>> Start Data supplied

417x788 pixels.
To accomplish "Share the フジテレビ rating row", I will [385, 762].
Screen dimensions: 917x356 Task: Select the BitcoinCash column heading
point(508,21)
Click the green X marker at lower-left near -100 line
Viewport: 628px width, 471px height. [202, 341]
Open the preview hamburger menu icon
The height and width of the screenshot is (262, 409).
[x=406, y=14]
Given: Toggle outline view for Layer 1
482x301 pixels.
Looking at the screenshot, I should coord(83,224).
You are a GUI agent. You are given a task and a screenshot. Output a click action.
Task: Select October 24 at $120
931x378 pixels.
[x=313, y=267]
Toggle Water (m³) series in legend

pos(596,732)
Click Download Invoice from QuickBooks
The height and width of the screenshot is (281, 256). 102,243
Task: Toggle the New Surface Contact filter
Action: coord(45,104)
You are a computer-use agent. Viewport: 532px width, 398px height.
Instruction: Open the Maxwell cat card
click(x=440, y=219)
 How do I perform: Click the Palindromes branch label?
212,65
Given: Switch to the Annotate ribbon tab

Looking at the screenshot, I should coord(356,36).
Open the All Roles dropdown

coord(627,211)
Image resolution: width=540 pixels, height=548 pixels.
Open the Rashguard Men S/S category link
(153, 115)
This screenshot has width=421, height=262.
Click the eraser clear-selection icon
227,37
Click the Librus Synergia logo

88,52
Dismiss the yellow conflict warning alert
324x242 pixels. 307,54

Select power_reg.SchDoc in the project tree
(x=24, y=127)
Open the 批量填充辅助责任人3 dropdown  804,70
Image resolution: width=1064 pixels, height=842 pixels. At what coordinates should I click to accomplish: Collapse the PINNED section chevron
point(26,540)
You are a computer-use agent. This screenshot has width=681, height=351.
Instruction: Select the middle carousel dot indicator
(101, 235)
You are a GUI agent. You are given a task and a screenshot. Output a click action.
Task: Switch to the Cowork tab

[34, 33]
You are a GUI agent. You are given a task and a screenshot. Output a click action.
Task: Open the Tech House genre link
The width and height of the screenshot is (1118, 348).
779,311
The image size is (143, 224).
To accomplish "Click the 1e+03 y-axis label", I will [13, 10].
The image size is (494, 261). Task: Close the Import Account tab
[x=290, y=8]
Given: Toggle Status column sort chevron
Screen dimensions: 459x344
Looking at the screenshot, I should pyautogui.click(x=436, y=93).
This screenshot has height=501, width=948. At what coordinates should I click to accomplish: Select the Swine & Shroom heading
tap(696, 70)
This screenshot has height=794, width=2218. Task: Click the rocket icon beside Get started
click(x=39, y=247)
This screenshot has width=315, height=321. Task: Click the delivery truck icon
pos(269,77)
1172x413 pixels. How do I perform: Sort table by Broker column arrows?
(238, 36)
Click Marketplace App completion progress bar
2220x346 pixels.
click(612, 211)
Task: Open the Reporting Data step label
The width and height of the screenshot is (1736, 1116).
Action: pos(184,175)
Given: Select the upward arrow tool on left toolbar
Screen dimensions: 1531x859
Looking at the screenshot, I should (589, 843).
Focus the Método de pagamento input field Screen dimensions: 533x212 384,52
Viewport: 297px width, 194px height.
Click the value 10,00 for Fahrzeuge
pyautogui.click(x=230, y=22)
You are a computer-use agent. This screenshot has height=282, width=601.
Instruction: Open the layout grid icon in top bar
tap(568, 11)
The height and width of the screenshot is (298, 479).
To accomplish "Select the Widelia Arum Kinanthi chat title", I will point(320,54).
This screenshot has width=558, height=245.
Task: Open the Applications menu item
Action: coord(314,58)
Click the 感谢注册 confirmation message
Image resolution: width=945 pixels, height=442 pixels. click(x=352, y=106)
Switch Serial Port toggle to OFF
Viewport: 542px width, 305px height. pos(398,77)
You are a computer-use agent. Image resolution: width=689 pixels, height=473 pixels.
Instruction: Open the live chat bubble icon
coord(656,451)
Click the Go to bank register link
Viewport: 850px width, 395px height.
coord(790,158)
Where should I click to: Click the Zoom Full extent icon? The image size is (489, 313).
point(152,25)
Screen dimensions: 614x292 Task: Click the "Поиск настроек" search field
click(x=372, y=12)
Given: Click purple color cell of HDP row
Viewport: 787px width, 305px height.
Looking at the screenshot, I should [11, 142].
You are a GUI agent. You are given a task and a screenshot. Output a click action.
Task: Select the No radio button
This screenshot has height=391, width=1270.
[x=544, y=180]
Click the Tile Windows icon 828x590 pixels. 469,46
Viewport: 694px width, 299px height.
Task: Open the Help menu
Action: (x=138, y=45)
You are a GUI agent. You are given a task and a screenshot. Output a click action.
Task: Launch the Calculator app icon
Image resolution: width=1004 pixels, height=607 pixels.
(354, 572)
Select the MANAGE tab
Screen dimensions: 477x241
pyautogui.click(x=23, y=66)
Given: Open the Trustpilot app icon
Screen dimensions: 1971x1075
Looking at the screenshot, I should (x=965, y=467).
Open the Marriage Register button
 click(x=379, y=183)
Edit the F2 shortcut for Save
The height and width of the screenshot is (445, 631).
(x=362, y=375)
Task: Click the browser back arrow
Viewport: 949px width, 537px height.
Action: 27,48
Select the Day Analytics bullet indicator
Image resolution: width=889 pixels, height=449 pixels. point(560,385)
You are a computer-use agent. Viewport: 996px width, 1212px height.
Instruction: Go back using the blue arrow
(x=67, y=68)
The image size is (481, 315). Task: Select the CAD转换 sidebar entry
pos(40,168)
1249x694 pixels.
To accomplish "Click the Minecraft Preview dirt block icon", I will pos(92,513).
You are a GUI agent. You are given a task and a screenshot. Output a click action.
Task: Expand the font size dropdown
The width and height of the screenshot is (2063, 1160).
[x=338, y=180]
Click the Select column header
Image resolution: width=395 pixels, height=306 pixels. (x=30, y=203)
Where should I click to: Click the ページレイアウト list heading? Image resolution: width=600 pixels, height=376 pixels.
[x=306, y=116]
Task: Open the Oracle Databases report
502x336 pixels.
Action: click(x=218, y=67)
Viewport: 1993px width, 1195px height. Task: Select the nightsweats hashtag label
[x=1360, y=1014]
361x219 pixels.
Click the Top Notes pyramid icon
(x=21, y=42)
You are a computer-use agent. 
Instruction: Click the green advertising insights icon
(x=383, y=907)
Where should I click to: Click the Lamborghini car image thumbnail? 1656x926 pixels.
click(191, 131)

>> End Data supplied

### [What is being asked]
Write every line of the records above as a JSON list of strings, one string per line, leaving out blank lines.

### [The response]
[
  "417x788 pixels.",
  "To accomplish \"Share the フジテレビ rating row\", I will [385, 762].",
  "Screen dimensions: 917x356 Task: Select the BitcoinCash column heading",
  "point(508,21)",
  "Click the green X marker at lower-left near -100 line",
  "Viewport: 628px width, 471px height. [202, 341]",
  "Open the preview hamburger menu icon",
  "The height and width of the screenshot is (262, 409).",
  "[x=406, y=14]",
  "Given: Toggle outline view for Layer 1",
  "482x301 pixels.",
  "Looking at the screenshot, I should coord(83,224).",
  "You are a GUI agent. You are given a task and a screenshot. Output a click action.",
  "Task: Select October 24 at $120",
  "931x378 pixels.",
  "[x=313, y=267]",
  "Toggle Water (m³) series in legend",
  "pos(596,732)",
  "Click Download Invoice from QuickBooks",
  "The height and width of the screenshot is (281, 256). 102,243",
  "Task: Toggle the New Surface Contact filter",
  "Action: coord(45,104)",
  "You are a computer-use agent. Viewport: 532px width, 398px height.",
  "Instruction: Open the Maxwell cat card",
  "click(x=440, y=219)",
  " How do I perform: Click the Palindromes branch label?",
  "212,65",
  "Given: Switch to the Annotate ribbon tab",
  "Looking at the screenshot, I should coord(356,36).",
  "Open the All Roles dropdown",
  "coord(627,211)",
  "Image resolution: width=540 pixels, height=548 pixels.",
  "Open the Rashguard Men S/S category link",
  "(153, 115)",
  "This screenshot has width=421, height=262.",
  "Click the eraser clear-selection icon",
  "227,37",
  "Click the Librus Synergia logo",
  "88,52",
  "Dismiss the yellow conflict warning alert",
  "324x242 pixels. 307,54",
  "Select power_reg.SchDoc in the project tree",
  "(x=24, y=127)",
  "Open the 批量填充辅助责任人3 dropdown  804,70",
  "Image resolution: width=1064 pixels, height=842 pixels. At what coordinates should I click to accomplish: Collapse the PINNED section chevron",
  "point(26,540)",
  "You are a computer-use agent. This screenshot has width=681, height=351.",
  "Instruction: Select the middle carousel dot indicator",
  "(101, 235)",
  "You are a GUI agent. You are given a task and a screenshot. Output a click action.",
  "Task: Switch to the Cowork tab",
  "[34, 33]",
  "You are a GUI agent. You are given a task and a screenshot. Output a click action.",
  "Task: Open the Tech House genre link",
  "The width and height of the screenshot is (1118, 348).",
  "779,311",
  "The image size is (143, 224).",
  "To accomplish \"Click the 1e+03 y-axis label\", I will [13, 10].",
  "The image size is (494, 261). Task: Close the Import Account tab",
  "[x=290, y=8]",
  "Given: Toggle Status column sort chevron",
  "Screen dimensions: 459x344",
  "Looking at the screenshot, I should pyautogui.click(x=436, y=93).",
  "This screenshot has height=501, width=948. At what coordinates should I click to accomplish: Select the Swine & Shroom heading",
  "tap(696, 70)",
  "This screenshot has height=794, width=2218. Task: Click the rocket icon beside Get started",
  "click(x=39, y=247)",
  "This screenshot has width=315, height=321. Task: Click the delivery truck icon",
  "pos(269,77)",
  "1172x413 pixels. How do I perform: Sort table by Broker column arrows?",
  "(238, 36)",
  "Click Marketplace App completion progress bar",
  "2220x346 pixels.",
  "click(612, 211)",
  "Task: Open the Reporting Data step label",
  "The width and height of the screenshot is (1736, 1116).",
  "Action: pos(184,175)",
  "Given: Select the upward arrow tool on left toolbar",
  "Screen dimensions: 1531x859",
  "Looking at the screenshot, I should (589, 843).",
  "Focus the Método de pagamento input field Screen dimensions: 533x212 384,52",
  "Viewport: 297px width, 194px height.",
  "Click the value 10,00 for Fahrzeuge",
  "pyautogui.click(x=230, y=22)",
  "You are a computer-use agent. This screenshot has height=282, width=601.",
  "Instruction: Open the layout grid icon in top bar",
  "tap(568, 11)",
  "The height and width of the screenshot is (298, 479).",
  "To accomplish \"Select the Widelia Arum Kinanthi chat title\", I will point(320,54).",
  "This screenshot has width=558, height=245.",
  "Task: Open the Applications menu item",
  "Action: coord(314,58)",
  "Click the 感谢注册 confirmation message",
  "Image resolution: width=945 pixels, height=442 pixels. click(x=352, y=106)",
  "Switch Serial Port toggle to OFF",
  "Viewport: 542px width, 305px height. pos(398,77)",
  "You are a computer-use agent. Image resolution: width=689 pixels, height=473 pixels.",
  "Instruction: Open the live chat bubble icon",
  "coord(656,451)",
  "Click the Go to bank register link",
  "Viewport: 850px width, 395px height.",
  "coord(790,158)",
  "Where should I click to: Click the Zoom Full extent icon? The image size is (489, 313).",
  "point(152,25)",
  "Screen dimensions: 614x292 Task: Click the \"Поиск настроек\" search field",
  "click(x=372, y=12)",
  "Given: Click purple color cell of HDP row",
  "Viewport: 787px width, 305px height.",
  "Looking at the screenshot, I should [11, 142].",
  "You are a GUI agent. You are given a task and a screenshot. Output a click action.",
  "Task: Select the No radio button",
  "This screenshot has height=391, width=1270.",
  "[x=544, y=180]",
  "Click the Tile Windows icon 828x590 pixels. 469,46",
  "Viewport: 694px width, 299px height.",
  "Task: Open the Help menu",
  "Action: (x=138, y=45)",
  "You are a GUI agent. You are given a task and a screenshot. Output a click action.",
  "Task: Launch the Calculator app icon",
  "Image resolution: width=1004 pixels, height=607 pixels.",
  "(354, 572)",
  "Select the MANAGE tab",
  "Screen dimensions: 477x241",
  "pyautogui.click(x=23, y=66)",
  "Given: Open the Trustpilot app icon",
  "Screen dimensions: 1971x1075",
  "Looking at the screenshot, I should (x=965, y=467).",
  "Open the Marriage Register button",
  " click(x=379, y=183)",
  "Edit the F2 shortcut for Save",
  "The height and width of the screenshot is (445, 631).",
  "(x=362, y=375)",
  "Task: Click the browser back arrow",
  "Viewport: 949px width, 537px height.",
  "Action: 27,48",
  "Select the Day Analytics bullet indicator",
  "Image resolution: width=889 pixels, height=449 pixels. point(560,385)",
  "You are a computer-use agent. Viewport: 996px width, 1212px height.",
  "Instruction: Go back using the blue arrow",
  "(x=67, y=68)",
  "The image size is (481, 315). Task: Select the CAD转换 sidebar entry",
  "pos(40,168)",
  "1249x694 pixels.",
  "To accomplish \"Click the Minecraft Preview dirt block icon\", I will pos(92,513).",
  "You are a GUI agent. You are given a task and a screenshot. Output a click action.",
  "Task: Expand the font size dropdown",
  "The width and height of the screenshot is (2063, 1160).",
  "[x=338, y=180]",
  "Click the Select column header",
  "Image resolution: width=395 pixels, height=306 pixels. (x=30, y=203)",
  "Where should I click to: Click the ページレイアウト list heading? Image resolution: width=600 pixels, height=376 pixels.",
  "[x=306, y=116]",
  "Task: Open the Oracle Databases report",
  "502x336 pixels.",
  "Action: click(x=218, y=67)",
  "Viewport: 1993px width, 1195px height. Task: Select the nightsweats hashtag label",
  "[x=1360, y=1014]",
  "361x219 pixels.",
  "Click the Top Notes pyramid icon",
  "(x=21, y=42)",
  "You are a computer-use agent. ",
  "Instruction: Click the green advertising insights icon",
  "(x=383, y=907)",
  "Where should I click to: Click the Lamborghini car image thumbnail? 1656x926 pixels.",
  "click(191, 131)"
]